Intercourse contributes to the ascent of the infection through rhythmic uterine contractions during orgasm. This rhythmic contractions of the uterus open the cervix and bacteria is then carried along with the sperm into the upper genital tract.


Symptoms of pelvic inflammatory disease normally occur toward the end of the menstrual period or during a few days after. The early onset of PID is usually asymptomatic but below are the symptoms which appear as the infection worsens:

• Pain in the lower abdomen and pelvis.
• Irregular vaginal bleeding (normally between periods).
• Painful sexual intercourse (dyspareunia).
• Heavy vaginal discharge with an unpleasant odour (normally pus-like and yellow-green).
• Pain when urinating (dysuria).
• Low-grade fever (38.9).

The late-onset symptoms of PID normally include the following:

• Severe pain in the lower abdomen, normally worse at one side.
• Signs of shock such as fainting.
• Nausea and vomiting.
• Fever greater than 38.9.
• Epigastric pain.


A health practitioner can make a diagnosis of PID in a woman through the following:

• A pelvic examination to check for signs of tenderness in the cervix, uterus or surrounding organs (ovaries and fallopian tubes).
• Inspection of fluid present in the vagina or cervix which appears abnormal.
• Inquires about your symptoms and your medical and sexual history.
• Cervical or vaginal swab samples to test for microbes.
• Pregnancy test to confirm or rule out a tubal pregnancy.
• Ultrasound scan of the pelvis to detect the presence of abscesses in the fallopian tubes, ovaries or tubal pregnancy.


In treating pelvic inflammatory disease, antibiotic therapy is given for the first 2 weeks. Normally symptoms improve within 3 days during the 2 weeks course of antibiotics.

Drainage of an abscess is indicated when there is a presence of an abscess in the fallopian tubes or ovaries. Most commonly, antibiotics are taken orally but can be administered via intravenous injection if the patient’s symptoms do not improve on oral antibiotics.

Most women are treated at home. However, hospitalization is necessary for the following situations:

• Infection does not resolve within 48 hours of antibiotic therapy.
• Presence of severe symptoms or a high fever.
• A pregnant woman.
• Suspected abscess formation.
• Presence of vomiting.
• Temperature above 38.
• A confirmed diagnosis of PID cannot be made and disorders that require surgery (such as appendicitis) cannot be ruled out.

In the hospital setting, antibiotics are given intravenously. Abscesses that persist despite treatment with antibiotics are drained. The drainage is guided by an ultrasound scan or a CT (computed tomography) scan.

Sexual intercourse is prohibited until antibiotic therapy is completed or the physician confirms that infection is completely eliminated.

It is important to have recent sexual partners tested and treated for sexually transmitted infections.

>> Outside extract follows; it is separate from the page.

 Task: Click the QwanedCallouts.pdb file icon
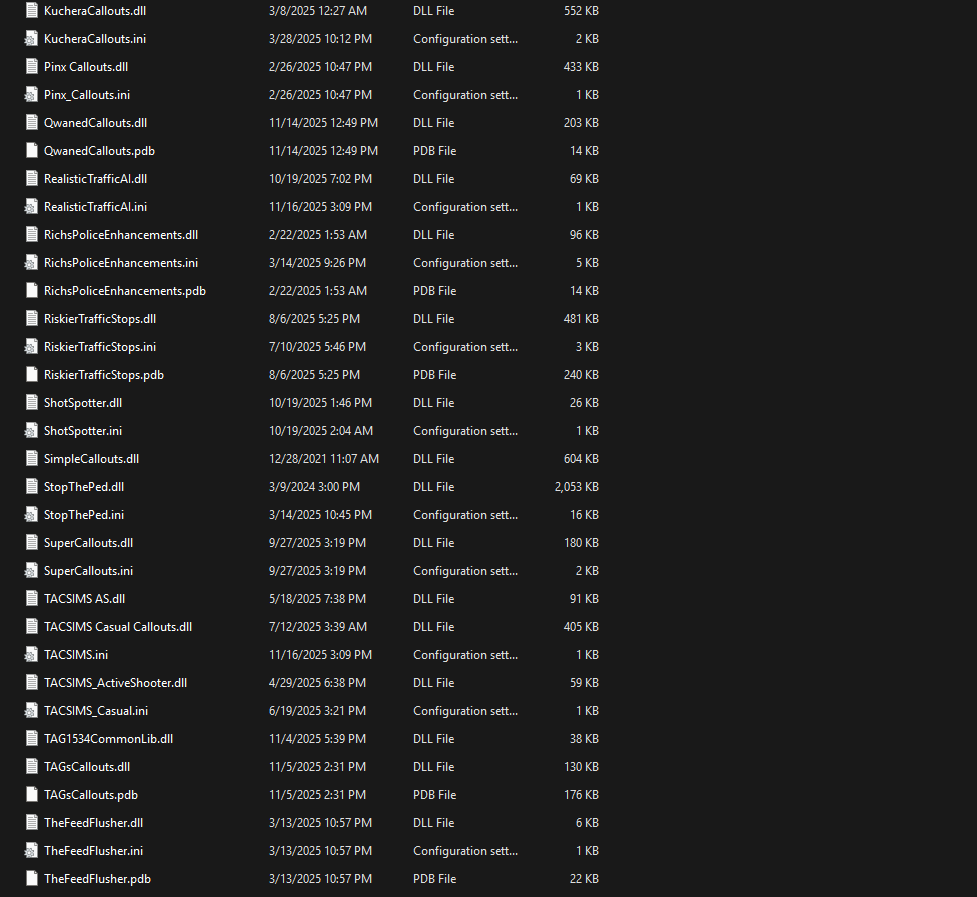tap(33, 151)
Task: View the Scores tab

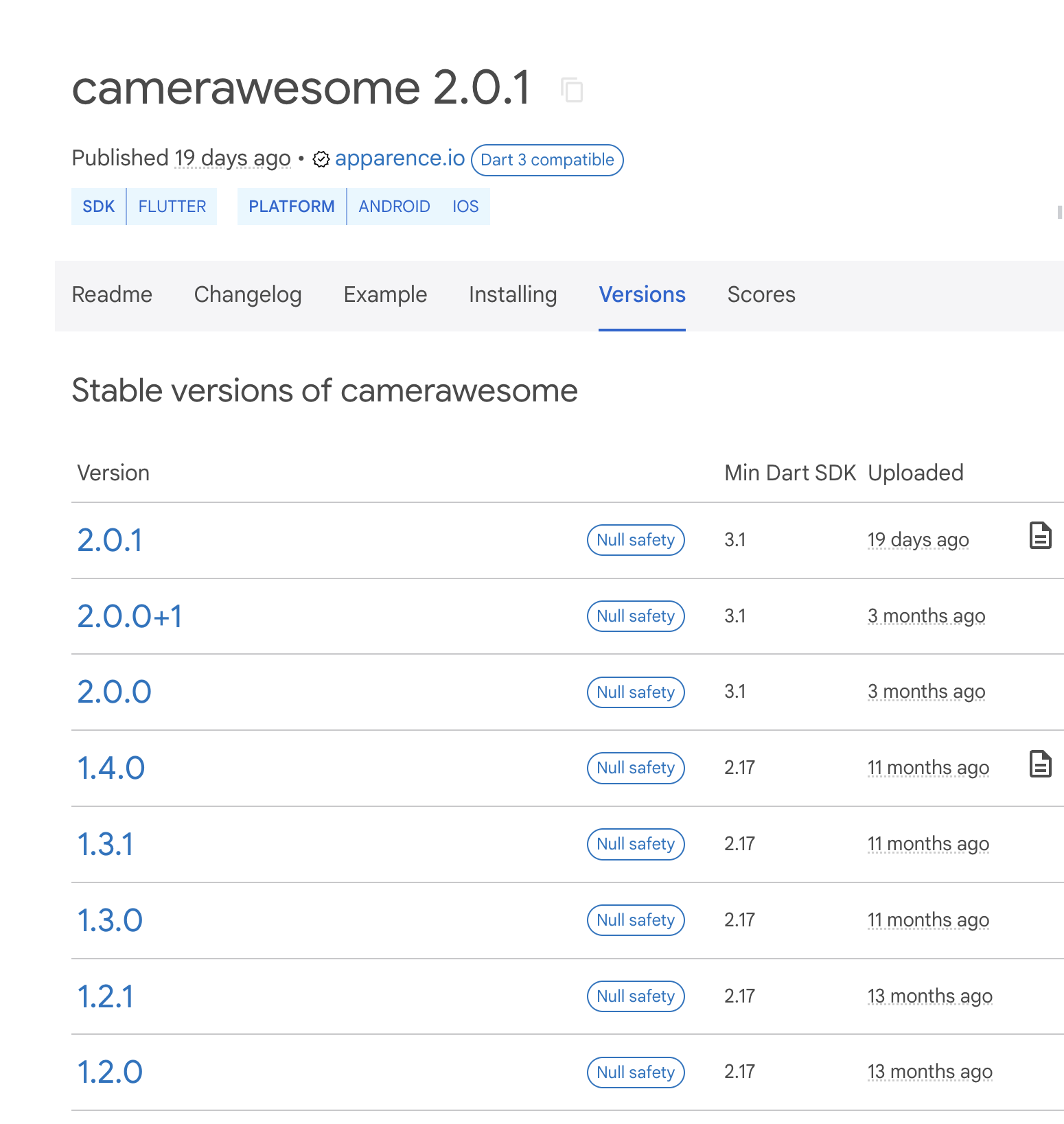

Prevention of PID is pre-requisite in maintaining the health and fertility of a woman. Abstaining from sex is an assured way of avoiding sexually transmitted pelvic inflammatory disease.

However, if a person is sexually active, the use of condoms during sexual intercourse can help prevent pelvic inflammatory disease.

In order to be effective, condoms must be worn correctly each time a person has sexual intercourse.


Pelvic inflammatory disease can cause a variety of problems including the following:

• Blocked fallopian tubes.
• Peritonitis (a serious abdominal infection).
• Fitz-Hugh-Curtis syndrome (a serious infection of tissues around the liver)
• Turbo-ovarian abscess.
• Adhesions (bands of scar tissue).
• Ectopic pregnancy (tubal pregnancy).
• Infertility.


• The most common preventable cause of infertility in women is pelvic inflammatory disease.
• Pelvic inflammatory disease is sexually transmitted.
• PID is not common among young adolescent girls having their first menarche and postmenopausal women.
• If you have a sexually transmitted disease, you are at risk of PID.
• Having sexual intercourse without a condom increases your risk of PID.